**Text:**
▬▬▬

Are you a Drowsy Driver?
Dangers of sleep deprivation include major risk of traffic accidents
- Drivers with untreated sleep disorders, such as sleep apnea, are one of the most dangerous threats out on our roads.
- Driver fatigue is responsible for an estimated 100,000 motor vehicle accidents and 1,500 deaths each year.
- National Highway Traffic Safety Administration (NHTSA) estimates the cost of drowsy driving is $12.4 billion per year.
- Drivers suffering from untreated sleep apnea are at 6 times the risk for motor vehicle accidents.
- Situational Performance (SA) of the untreated sleep apneic is similar to that of a person with a .06 – .08 Blood Alcohol Content level.
- Over 28% of truck drivers have sleep apnea.
- 71% of a trucking company’s injury/fatal crash costs are attributed to drivers with untreated sleep apnea.

▬▬▬

**Study questions:**
• 1. Translate this sentence from the drowsy driving text into Spanish: "Over 28% of truck drivers have sleep apnea."
• 2. Rewrite the drowsy driving text between "Are you a Drowsy" and "Alcohol Content level.", inclusive, changing every "accidents" to "crashes".
The material after this point is separate from the drowsy driving text.

**Information given:**
▬▬▬

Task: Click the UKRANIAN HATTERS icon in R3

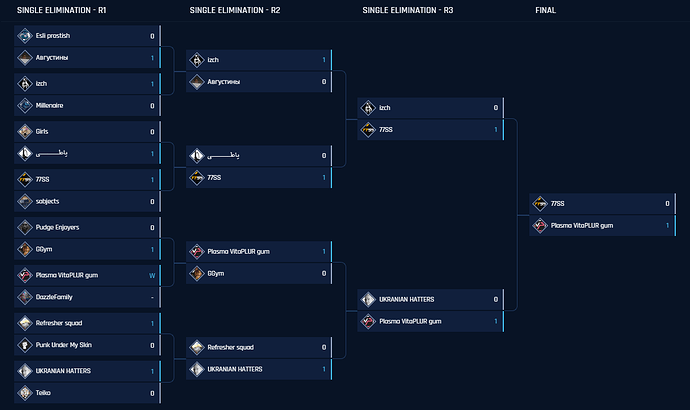Action: pos(368,300)
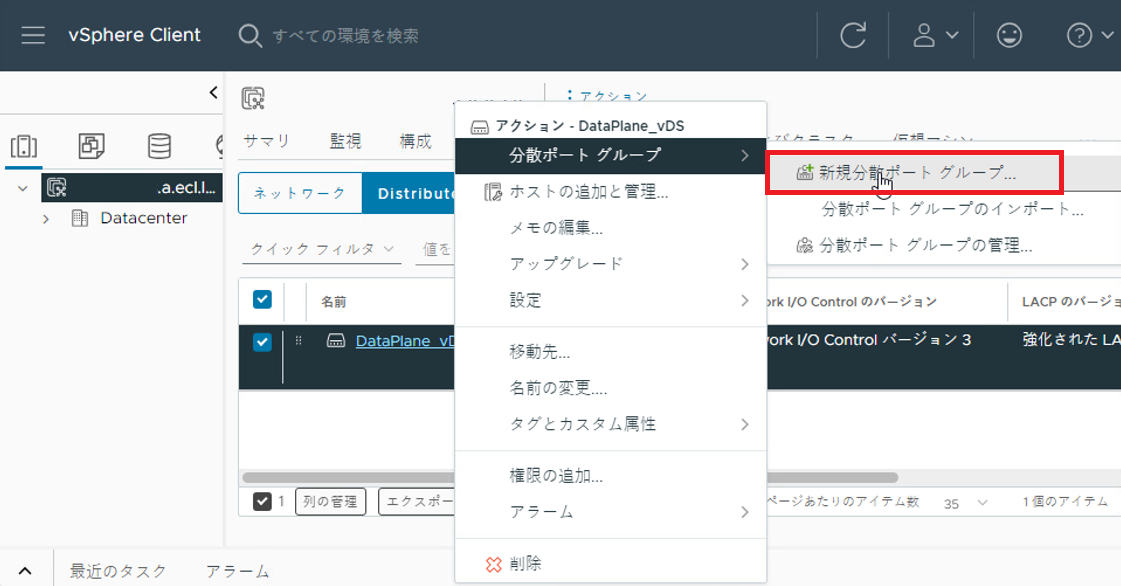Open the feedback smiley icon

pyautogui.click(x=1010, y=36)
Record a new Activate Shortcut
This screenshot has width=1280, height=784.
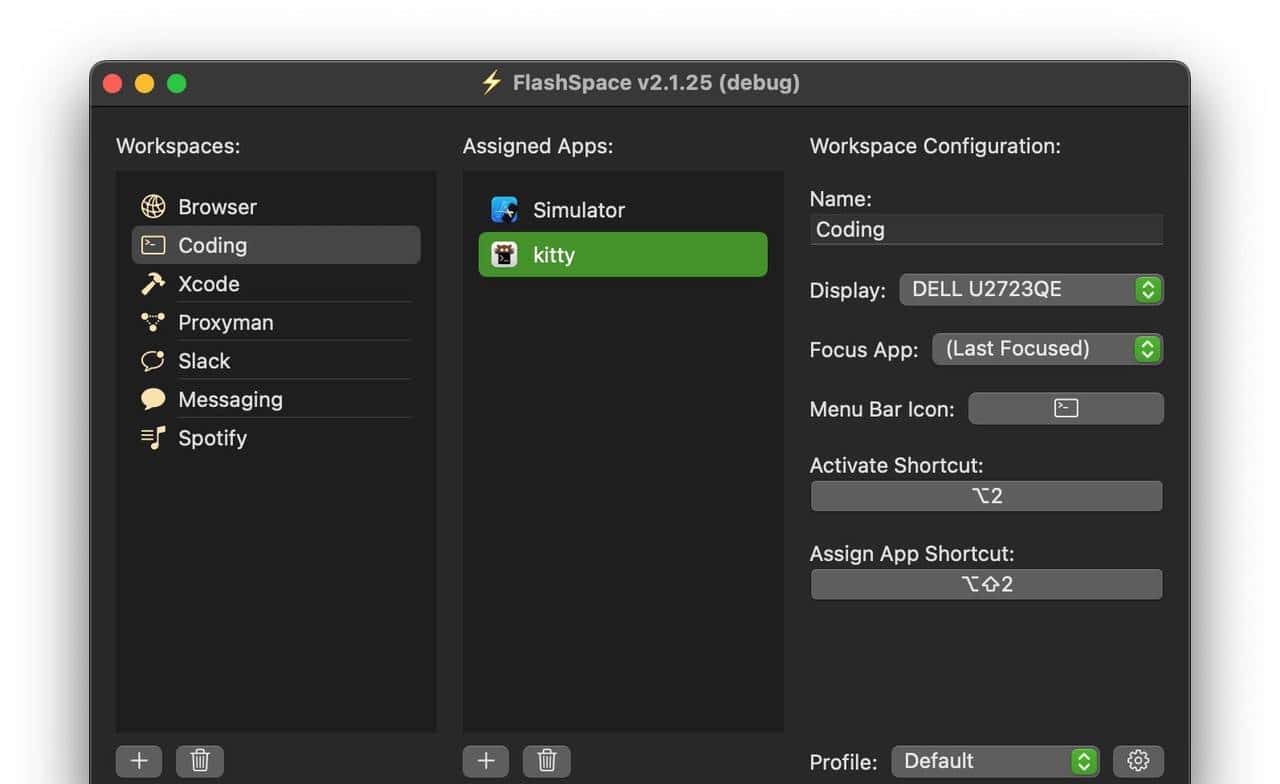(986, 496)
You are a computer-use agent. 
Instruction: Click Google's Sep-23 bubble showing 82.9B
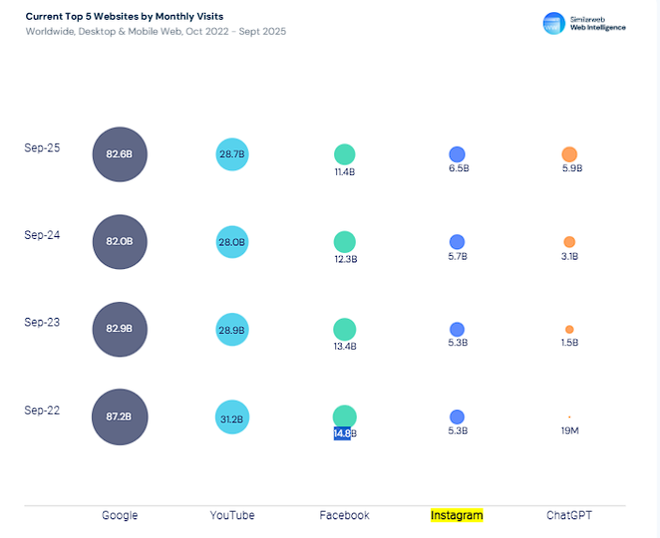(120, 329)
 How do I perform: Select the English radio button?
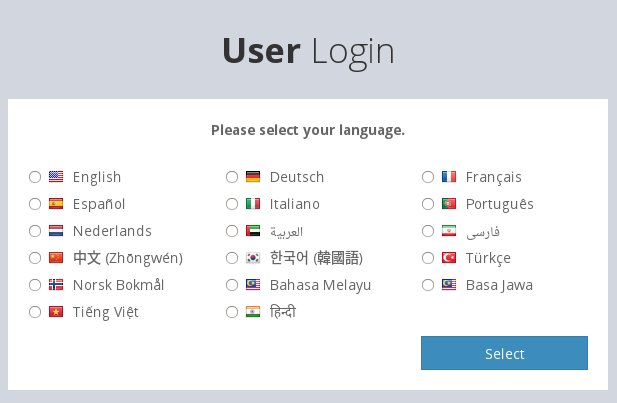(x=35, y=177)
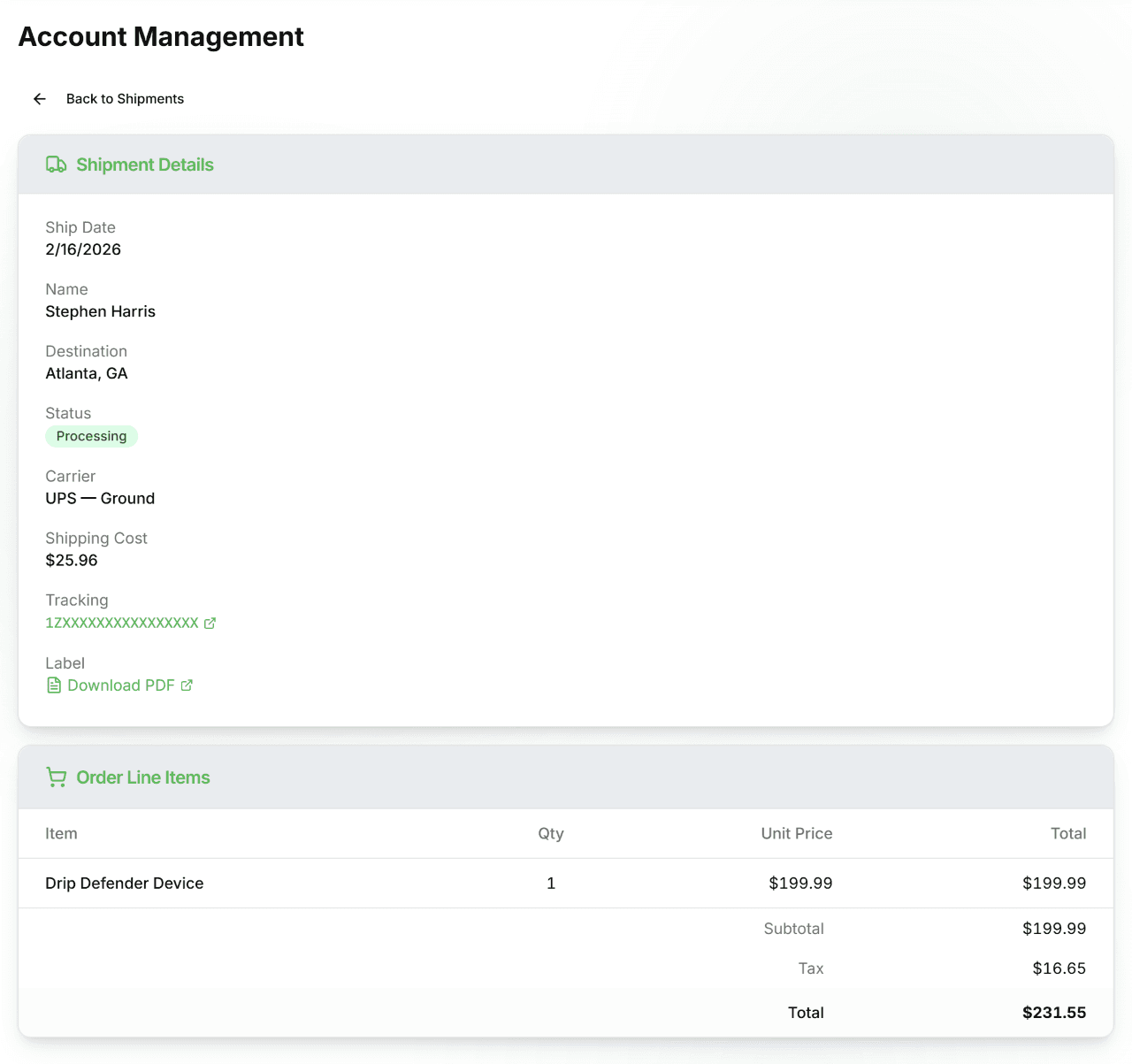Select Back to Shipments
1132x1064 pixels.
(x=125, y=98)

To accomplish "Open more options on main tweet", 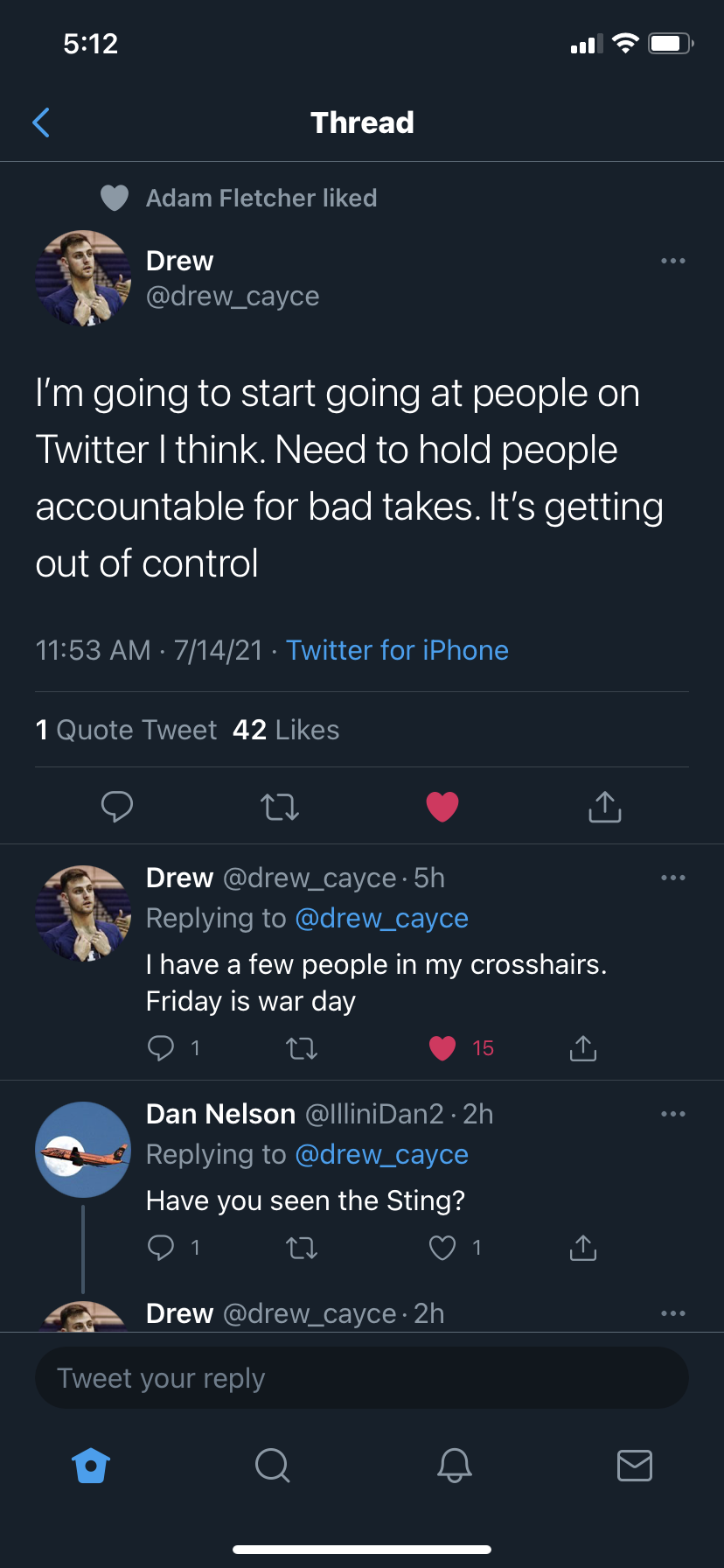I will tap(673, 261).
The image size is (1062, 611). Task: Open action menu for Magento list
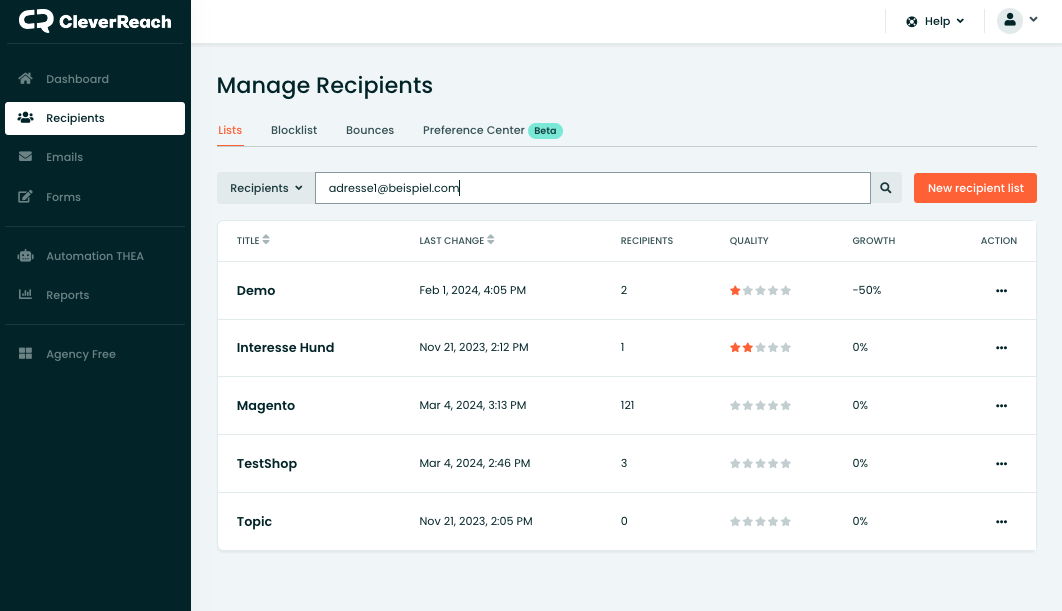tap(1001, 406)
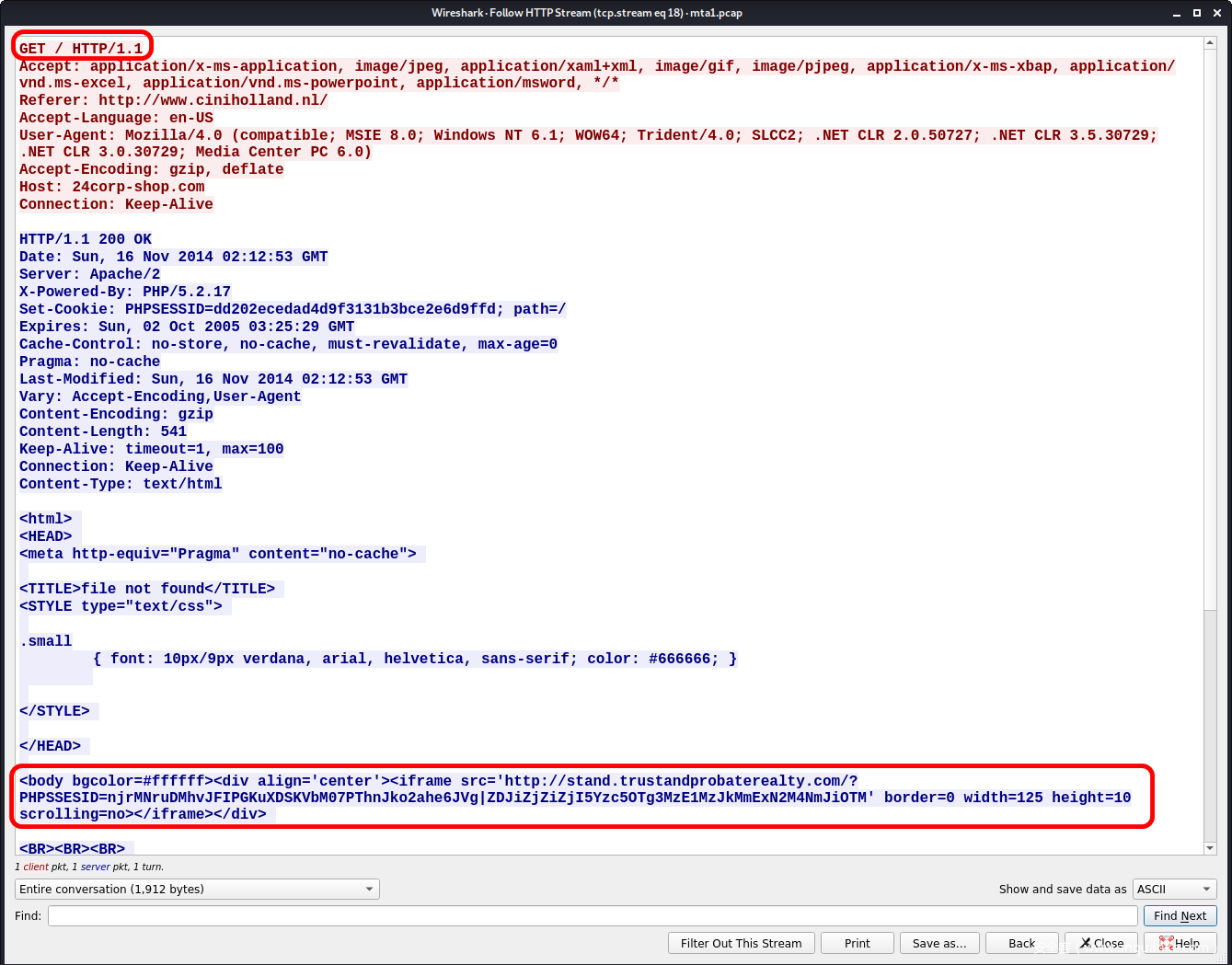Minimize the Follow HTTP Stream window
This screenshot has height=965, width=1232.
point(1177,13)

▬▬▬

**Outputs in order:**
• 1. Más del 28 % de los conductores de camiones tienen apnea del sueño.

• 2.
Are you a Drowsy Driver?
Dangers of sleep deprivation include major risk of traffic crashes
- Drivers with untreated sleep disorders, such as sleep apnea, are one of the most dangerous threats out on our roads.
- Driver fatigue is responsible for an estimated 100,000 motor vehicle crashes and 1,500 deaths each year.
- National Highway Traffic Safety Administration (NHTSA) estimates the cost of drowsy driving is $12.4 billion per year.
- Drivers suffering from untreated sleep apnea are at 6 times the risk for motor vehicle crashes.
- Situational Performance (SA) of the untreated sleep apneic is similar to that of a person with a .06 – .08 Blood Alcohol Content level.